::: RECORDED INFORMATION
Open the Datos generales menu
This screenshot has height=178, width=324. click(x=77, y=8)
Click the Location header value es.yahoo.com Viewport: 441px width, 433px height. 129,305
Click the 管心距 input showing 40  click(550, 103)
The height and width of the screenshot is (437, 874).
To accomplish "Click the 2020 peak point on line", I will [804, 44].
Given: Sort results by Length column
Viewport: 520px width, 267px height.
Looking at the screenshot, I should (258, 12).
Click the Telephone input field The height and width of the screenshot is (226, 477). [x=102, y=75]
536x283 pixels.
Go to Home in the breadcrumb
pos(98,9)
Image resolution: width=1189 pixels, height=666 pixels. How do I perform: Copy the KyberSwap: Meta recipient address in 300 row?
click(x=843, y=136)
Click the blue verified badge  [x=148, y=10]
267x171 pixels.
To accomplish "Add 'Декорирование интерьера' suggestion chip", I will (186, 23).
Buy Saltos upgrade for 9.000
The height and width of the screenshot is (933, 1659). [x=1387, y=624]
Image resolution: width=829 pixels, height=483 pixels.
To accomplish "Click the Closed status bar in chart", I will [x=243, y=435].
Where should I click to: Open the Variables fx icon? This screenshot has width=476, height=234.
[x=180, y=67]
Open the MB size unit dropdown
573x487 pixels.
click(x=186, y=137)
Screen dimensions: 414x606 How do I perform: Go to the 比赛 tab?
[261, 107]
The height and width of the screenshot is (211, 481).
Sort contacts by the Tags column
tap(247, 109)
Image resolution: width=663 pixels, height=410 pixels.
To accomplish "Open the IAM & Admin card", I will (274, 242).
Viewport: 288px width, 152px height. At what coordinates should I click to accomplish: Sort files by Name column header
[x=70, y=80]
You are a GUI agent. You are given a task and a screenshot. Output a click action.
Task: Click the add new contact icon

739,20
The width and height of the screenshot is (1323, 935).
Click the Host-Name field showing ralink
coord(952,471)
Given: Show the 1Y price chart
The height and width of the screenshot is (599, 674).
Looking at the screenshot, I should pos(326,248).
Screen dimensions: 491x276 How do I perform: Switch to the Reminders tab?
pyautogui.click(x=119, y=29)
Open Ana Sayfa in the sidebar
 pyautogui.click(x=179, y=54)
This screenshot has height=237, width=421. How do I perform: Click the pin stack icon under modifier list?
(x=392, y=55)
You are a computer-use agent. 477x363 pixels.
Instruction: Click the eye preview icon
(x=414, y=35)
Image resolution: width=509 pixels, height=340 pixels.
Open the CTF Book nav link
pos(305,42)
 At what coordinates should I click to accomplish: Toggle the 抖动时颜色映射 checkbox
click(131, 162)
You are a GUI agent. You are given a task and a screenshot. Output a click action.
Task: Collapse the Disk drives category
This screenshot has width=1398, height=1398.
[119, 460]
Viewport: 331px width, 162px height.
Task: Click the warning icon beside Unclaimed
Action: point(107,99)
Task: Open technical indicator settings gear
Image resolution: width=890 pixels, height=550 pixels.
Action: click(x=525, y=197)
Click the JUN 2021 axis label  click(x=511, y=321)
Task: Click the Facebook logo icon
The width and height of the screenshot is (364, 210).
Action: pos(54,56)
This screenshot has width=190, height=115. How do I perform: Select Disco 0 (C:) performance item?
::::::
> _TASK PROMPT_:
Write out, word for word, the line containing "Task: Open technical indicator settings gear" and all the lines after it in the entries above, and nothing more.

> _EXERCISE RESULT_:
Task: Open technical indicator settings gear
Image resolution: width=890 pixels, height=550 pixels.
Action: click(x=525, y=197)
Click the JUN 2021 axis label  click(x=511, y=321)
Task: Click the Facebook logo icon
The width and height of the screenshot is (364, 210).
Action: pos(54,56)
This screenshot has width=190, height=115. How do I perform: Select Disco 0 (C:) performance item?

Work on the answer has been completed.